This article was first published in Deccan Chronicle, views are personal.
Earlier last month when Facebook made a $5.7 billion, (₹43,574 crore) investment to buy 9.99% share in Jio Platforms ltd, it led to plenty of analysis on how this deal was going to impact the Indian digital ecosystem.
There is, of course, plenty to read into. For starters, you could say that for Facebook, this is all a long ploy to monetize WhatsApp. WhatsApp is the dominant means of communication in India. In 2017, Indians made 50 million minutes of WhatsApp video calls a day.
Considering the bigger picture, Indian traffic on WhatsApp is bound to be significantly higher. WhatsApp has likely acquired a sizeable number of Indian customers since 2017 and the statistic above does not even take into account time spent by Indians on voice calls and texts.

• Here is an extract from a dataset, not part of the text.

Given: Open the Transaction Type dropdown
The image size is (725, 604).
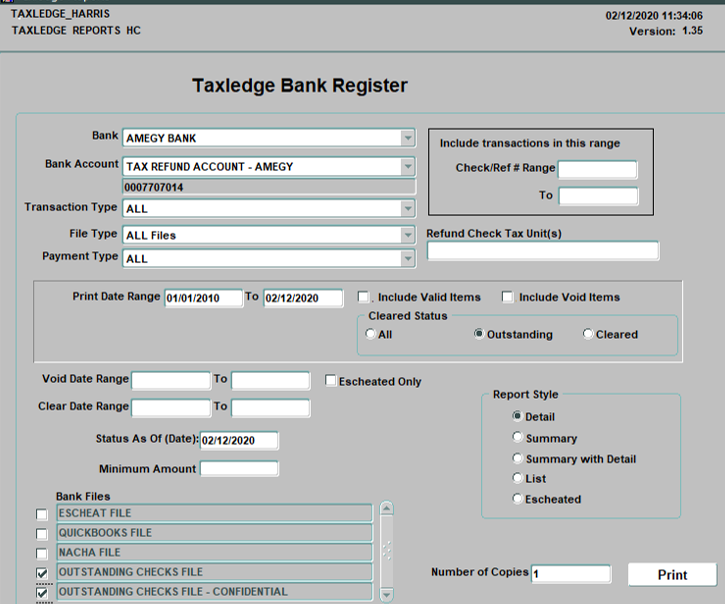Looking at the screenshot, I should tap(407, 209).
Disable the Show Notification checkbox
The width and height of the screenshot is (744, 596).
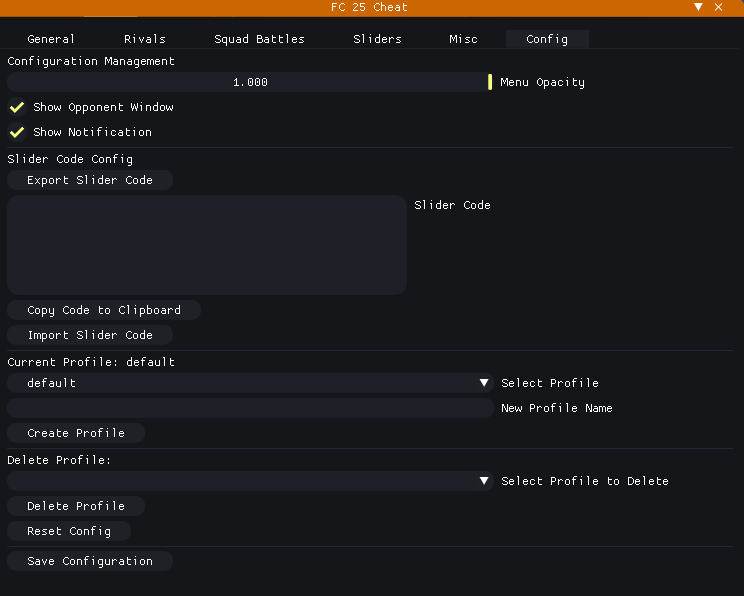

India is a huge market opportunity for WhatsApp, and considering the platform is end to end encrypted and does not run ads, the market dominance does not directly translate into revenue. It is no wonder that WhatsApp has been trying to launch a payments service in India for over two years now. ‘WhatsApp Pay’ has recently been granted regulatory approval to roll out the service in a phased manner. Chatter after the deal focused on the combination of WhatsApp and ‘JioMart’ bringing kirana stores online, making a decisive entry into a new, relatively unexplored landscape.
When asked to do a ‘TalkPoint’ by The Print on the subject, I found to my surprise, the widespread speculation around whether this news was the beginning of an inevitable monopoly. The short answer to this question is that the Jio-Facebook alliance translating into a monopoly is far from a foregone conclusion.
The long answer begins with my information economics class for The Takshashila Institution. During the segment on standards wars, one of the key topics is around what are the key assets for a technology to establish itself as a standard. According to Hal Varian (Chief Economist at Google), there are seven key assets to a standards war; control over an installed base of users, intellectual property rights, ability to innovate, first-mover advantages, manufacturing abilities, strength in complements, brand name and reputation.
Just looking at the deal and the nature of JioMart and WhatsApp, it is evident that the alliance has the first mover advantage. Kirana stores are an unexplored market and there is a significant opportunity to be tapped here. But a first mover advantage does not directly translate into victory.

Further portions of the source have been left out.